> [Data records]:
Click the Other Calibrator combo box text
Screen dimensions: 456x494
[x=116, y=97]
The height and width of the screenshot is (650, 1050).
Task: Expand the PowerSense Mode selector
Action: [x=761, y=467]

> [The task]: Everything in the records should be written out again exactly.

> [Completed exercise]:
Click the Other Calibrator combo box text
Screen dimensions: 456x494
[x=116, y=97]
The height and width of the screenshot is (650, 1050).
Task: Expand the PowerSense Mode selector
Action: [x=761, y=467]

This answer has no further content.